The AMA is continuing to urge the Centers for Medicare and Medicaid Services to make administrative changes that would eliminate or soften cuts under the current formula. For example, in 1998 and 1999 Medicare officials set spending targets too low and left the costs of more than 1 million beneficiaries out of the system. They also erroneously include the costs of physician-administered drugs when calculating costs of services (Psychiatric News, June 7).

Fixing those errors could restore $62 billion over 10 years to the pool available to make payments to physicians, according to the AMA analysis.

Jay Cutler, J.D., director of APA’s Division of Government Relations, said, “The AMA deserves thanks and praise for helping to demonstrate what a powerful force medicine can be when its practitioners present a united front.
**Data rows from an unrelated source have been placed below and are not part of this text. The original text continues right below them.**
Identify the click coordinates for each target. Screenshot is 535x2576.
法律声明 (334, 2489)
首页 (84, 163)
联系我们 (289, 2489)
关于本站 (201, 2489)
The proposal is a good step in the right direction, although it does not offer all that medicine deserves.”

Other winners in the Thomas-Tauzin proposal are managed care companies. The proposal would increase payments to insurance companies that administer Medicare+Choice, the Medicare managed care option.

AARP, formerly the American Association of Retired Persons, is worried that seniors will pay the price for increases to health care providers. David Certner, director of federal affairs at AARP, said that the proposal would mean “less money for drug benefits in a pot that was already insufficient,” according to the Times.

Goldreich told www.kaisernetwork.org that Thomas and Tauzin “swear it isn’t [coming from the prescription drug benefit].”

The committee chairs claim that their proposal for a prescription drug benefit would produce a cut in the cost of prescription drugs for seniors of 30 percent. The savings would be the result of promoting competition among private health insurance companies that would offer policies to cover drugs only and by encouraging them to negotiate discounts with the drug companies.

“Medicare Physician Payment Update Background and Talking Points” is posted on the Web at www.ama-assn.org/ama/pub/article/6930.

Numerous reports on Medicare are posted at www.kaisernetwork.org/daily_reports/rep_index.cfm.